Wien. Man wird ja wohl noch rechnen dürfen, haben sich die Ökonomen Franz Schellhorn (Agenda Austria), Christian Keuschnigg (Uni St. Gallen) und Simon Loretz (IHS) wohl gedacht – und ein gar revolutionäres Steuerkonzept für Österreich kalkuliert: „Steuerliche Entfesselung der Länder“, könnte man es nennen – in grober Anlehnung an den Ex-ÖVP-Chef Michael Spindelegger, dessen Partei einer Steuerautonomie der Länder ja tatsächlich aufgeschlossen gegenübersteht.

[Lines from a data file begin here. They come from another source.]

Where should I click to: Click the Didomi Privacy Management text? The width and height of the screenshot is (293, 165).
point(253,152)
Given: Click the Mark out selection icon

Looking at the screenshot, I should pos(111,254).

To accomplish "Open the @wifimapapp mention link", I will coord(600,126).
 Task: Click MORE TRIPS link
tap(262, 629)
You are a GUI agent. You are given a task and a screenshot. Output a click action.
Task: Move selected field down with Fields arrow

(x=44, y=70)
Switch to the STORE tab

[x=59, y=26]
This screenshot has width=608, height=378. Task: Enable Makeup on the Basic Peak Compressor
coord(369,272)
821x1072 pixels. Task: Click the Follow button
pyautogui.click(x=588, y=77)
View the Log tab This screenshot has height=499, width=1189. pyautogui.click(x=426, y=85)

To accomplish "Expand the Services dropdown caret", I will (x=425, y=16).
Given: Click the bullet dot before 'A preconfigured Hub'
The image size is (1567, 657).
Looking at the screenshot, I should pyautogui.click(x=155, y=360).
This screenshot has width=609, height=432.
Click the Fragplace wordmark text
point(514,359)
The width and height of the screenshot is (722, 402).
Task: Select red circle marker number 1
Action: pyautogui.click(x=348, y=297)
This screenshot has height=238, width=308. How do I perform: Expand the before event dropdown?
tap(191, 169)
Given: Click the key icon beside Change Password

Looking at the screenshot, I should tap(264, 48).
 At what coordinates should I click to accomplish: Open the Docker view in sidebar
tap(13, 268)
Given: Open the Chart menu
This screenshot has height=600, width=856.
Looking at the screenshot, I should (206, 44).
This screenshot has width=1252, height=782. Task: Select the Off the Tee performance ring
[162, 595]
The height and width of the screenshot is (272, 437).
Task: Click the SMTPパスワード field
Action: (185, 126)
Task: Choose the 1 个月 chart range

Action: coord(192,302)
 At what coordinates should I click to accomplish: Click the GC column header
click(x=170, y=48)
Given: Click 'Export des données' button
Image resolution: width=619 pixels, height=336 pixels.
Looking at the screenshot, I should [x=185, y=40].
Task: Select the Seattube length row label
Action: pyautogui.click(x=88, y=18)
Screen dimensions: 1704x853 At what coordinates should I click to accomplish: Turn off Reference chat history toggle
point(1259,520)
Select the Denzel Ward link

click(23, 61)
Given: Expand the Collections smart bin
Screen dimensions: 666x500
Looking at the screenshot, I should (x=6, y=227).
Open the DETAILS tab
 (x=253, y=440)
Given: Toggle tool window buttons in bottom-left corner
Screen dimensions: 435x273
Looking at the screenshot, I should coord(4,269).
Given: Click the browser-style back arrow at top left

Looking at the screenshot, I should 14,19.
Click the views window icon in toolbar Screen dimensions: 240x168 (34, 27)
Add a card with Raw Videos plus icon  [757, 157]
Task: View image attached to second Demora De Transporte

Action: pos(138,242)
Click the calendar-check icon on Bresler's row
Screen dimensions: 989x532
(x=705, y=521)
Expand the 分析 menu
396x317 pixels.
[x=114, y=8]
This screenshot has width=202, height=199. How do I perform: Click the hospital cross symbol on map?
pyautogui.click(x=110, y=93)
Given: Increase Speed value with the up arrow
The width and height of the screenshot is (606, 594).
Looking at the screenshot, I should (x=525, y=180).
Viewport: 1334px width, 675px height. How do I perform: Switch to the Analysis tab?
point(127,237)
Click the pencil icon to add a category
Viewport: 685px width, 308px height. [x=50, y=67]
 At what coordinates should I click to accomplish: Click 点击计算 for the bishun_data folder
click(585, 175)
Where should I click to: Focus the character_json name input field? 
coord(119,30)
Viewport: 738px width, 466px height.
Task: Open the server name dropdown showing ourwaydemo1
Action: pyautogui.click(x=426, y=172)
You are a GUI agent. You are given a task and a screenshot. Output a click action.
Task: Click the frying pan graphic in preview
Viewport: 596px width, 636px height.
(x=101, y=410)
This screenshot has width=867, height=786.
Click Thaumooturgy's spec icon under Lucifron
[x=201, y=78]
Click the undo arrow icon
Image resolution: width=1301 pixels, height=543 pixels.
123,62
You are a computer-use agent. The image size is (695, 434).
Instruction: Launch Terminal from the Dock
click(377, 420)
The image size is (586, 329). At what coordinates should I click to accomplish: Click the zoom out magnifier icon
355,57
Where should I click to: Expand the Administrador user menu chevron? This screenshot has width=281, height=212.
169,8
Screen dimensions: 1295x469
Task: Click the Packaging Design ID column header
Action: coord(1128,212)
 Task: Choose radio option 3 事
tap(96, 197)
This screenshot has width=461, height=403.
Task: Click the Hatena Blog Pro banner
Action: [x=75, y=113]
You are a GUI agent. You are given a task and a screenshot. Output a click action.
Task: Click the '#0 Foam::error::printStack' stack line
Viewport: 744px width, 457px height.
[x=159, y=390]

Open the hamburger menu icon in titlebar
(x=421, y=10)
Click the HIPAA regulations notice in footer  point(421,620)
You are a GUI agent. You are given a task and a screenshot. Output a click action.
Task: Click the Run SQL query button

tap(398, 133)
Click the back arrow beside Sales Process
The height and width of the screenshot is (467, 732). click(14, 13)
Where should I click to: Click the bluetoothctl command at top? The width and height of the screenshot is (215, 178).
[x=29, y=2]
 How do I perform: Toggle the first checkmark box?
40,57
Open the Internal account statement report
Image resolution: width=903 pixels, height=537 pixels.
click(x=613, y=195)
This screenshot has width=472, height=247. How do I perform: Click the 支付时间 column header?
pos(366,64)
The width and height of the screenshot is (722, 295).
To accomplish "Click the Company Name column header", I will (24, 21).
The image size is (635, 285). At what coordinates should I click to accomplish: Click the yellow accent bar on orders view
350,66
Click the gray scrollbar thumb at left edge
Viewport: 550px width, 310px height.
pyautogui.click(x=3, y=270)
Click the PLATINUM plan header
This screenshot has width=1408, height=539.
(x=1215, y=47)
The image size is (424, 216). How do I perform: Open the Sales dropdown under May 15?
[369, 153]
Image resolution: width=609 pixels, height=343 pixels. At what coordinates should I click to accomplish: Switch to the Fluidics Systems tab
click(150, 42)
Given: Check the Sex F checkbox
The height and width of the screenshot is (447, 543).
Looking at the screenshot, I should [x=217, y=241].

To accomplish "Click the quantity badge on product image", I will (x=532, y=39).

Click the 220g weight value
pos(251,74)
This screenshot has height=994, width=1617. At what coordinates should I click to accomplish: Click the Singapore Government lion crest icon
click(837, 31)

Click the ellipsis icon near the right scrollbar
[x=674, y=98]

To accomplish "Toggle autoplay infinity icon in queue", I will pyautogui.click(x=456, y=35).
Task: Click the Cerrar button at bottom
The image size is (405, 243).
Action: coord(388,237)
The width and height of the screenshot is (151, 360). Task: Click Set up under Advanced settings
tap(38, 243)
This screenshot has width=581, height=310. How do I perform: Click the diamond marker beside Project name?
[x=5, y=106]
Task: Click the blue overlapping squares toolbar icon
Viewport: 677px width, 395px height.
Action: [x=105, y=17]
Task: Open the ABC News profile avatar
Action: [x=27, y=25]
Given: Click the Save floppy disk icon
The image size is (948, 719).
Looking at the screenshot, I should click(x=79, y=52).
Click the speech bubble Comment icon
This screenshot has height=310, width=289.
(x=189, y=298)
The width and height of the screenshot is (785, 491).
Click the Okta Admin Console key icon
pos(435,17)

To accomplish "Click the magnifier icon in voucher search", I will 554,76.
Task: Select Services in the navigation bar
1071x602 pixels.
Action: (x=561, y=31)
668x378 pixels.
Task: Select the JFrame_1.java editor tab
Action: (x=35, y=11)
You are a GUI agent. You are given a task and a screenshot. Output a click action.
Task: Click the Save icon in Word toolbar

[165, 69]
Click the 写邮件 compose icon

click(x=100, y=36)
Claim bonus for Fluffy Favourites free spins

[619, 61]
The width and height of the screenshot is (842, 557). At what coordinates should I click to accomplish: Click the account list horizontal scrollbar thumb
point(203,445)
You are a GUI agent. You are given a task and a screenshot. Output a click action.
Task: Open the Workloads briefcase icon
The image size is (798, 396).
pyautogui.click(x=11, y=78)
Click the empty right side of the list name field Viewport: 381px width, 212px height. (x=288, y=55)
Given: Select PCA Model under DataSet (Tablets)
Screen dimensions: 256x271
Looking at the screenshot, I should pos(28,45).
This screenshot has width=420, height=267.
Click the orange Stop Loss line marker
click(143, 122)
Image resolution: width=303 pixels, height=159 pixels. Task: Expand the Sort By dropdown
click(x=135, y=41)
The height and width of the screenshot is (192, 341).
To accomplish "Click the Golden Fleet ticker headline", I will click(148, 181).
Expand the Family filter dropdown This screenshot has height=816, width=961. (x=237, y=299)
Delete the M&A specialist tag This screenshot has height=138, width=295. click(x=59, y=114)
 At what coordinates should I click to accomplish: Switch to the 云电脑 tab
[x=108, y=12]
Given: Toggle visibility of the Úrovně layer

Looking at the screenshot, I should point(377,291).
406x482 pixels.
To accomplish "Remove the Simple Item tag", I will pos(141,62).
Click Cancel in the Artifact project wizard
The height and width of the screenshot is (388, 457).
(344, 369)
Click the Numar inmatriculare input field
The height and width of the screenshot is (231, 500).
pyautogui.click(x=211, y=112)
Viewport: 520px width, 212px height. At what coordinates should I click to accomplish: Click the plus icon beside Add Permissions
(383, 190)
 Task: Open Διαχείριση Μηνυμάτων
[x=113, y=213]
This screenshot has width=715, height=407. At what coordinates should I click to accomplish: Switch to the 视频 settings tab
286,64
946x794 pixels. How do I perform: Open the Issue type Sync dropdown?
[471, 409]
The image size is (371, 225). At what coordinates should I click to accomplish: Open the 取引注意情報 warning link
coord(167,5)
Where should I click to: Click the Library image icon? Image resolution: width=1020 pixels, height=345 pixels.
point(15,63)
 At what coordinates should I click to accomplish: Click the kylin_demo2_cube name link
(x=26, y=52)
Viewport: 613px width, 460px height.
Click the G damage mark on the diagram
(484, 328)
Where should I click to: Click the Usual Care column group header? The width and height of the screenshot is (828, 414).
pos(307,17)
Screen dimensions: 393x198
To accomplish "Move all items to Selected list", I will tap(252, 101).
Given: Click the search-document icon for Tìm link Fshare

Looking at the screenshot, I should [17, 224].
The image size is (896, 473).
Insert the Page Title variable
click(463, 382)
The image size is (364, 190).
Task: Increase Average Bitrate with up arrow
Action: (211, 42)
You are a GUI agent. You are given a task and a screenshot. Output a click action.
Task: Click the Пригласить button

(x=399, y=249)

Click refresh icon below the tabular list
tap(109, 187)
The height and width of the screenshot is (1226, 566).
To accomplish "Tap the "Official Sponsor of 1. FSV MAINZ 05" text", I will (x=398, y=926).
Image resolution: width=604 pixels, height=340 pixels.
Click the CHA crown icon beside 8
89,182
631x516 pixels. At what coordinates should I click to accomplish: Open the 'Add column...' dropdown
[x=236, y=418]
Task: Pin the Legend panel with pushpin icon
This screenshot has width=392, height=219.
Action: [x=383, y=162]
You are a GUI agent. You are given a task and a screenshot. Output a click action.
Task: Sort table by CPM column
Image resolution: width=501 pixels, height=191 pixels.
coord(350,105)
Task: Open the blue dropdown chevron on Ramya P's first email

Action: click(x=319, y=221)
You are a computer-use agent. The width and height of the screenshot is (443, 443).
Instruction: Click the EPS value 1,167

Darum geht es im Konzept von Schellhorn, Keuschnigg und Loretz: Die Länder sollen einen Teil der Steuerhoheit bekommen, um eigene Einnahmen zu erzielen. Gleichzeitig soll sich der Bund zurückziehen – ohne Einbußen zu haben. Denn die Länder sollen sich über die selbst festgesetzten Steuern nur holen, was sie derzeit per Finanzausgleich ohnehin erhalten.

Im Idealfall keine Verlierer

Der erhoffte Effekt: mehr Wettbewerb, weniger Belastung der Bürger – und sogar eine spürbare Ankurbelung der Wirtschaft. Konkret versprechen sich die Ökonomen einen BIP-Effekt von plus 1,7 Prozent. Dazu käme, dass die Lohn- und Einkommensteuersätze im Schnitt um 1,5 Prozentpunkte gesenkt werden könnten. Diese positiven Effekte sollen allein aus dem Steuerwettbewerb zwischen den Bundesländern entstehen. Verlierer gäbe es im Idealfall keine, so Keuschnigg.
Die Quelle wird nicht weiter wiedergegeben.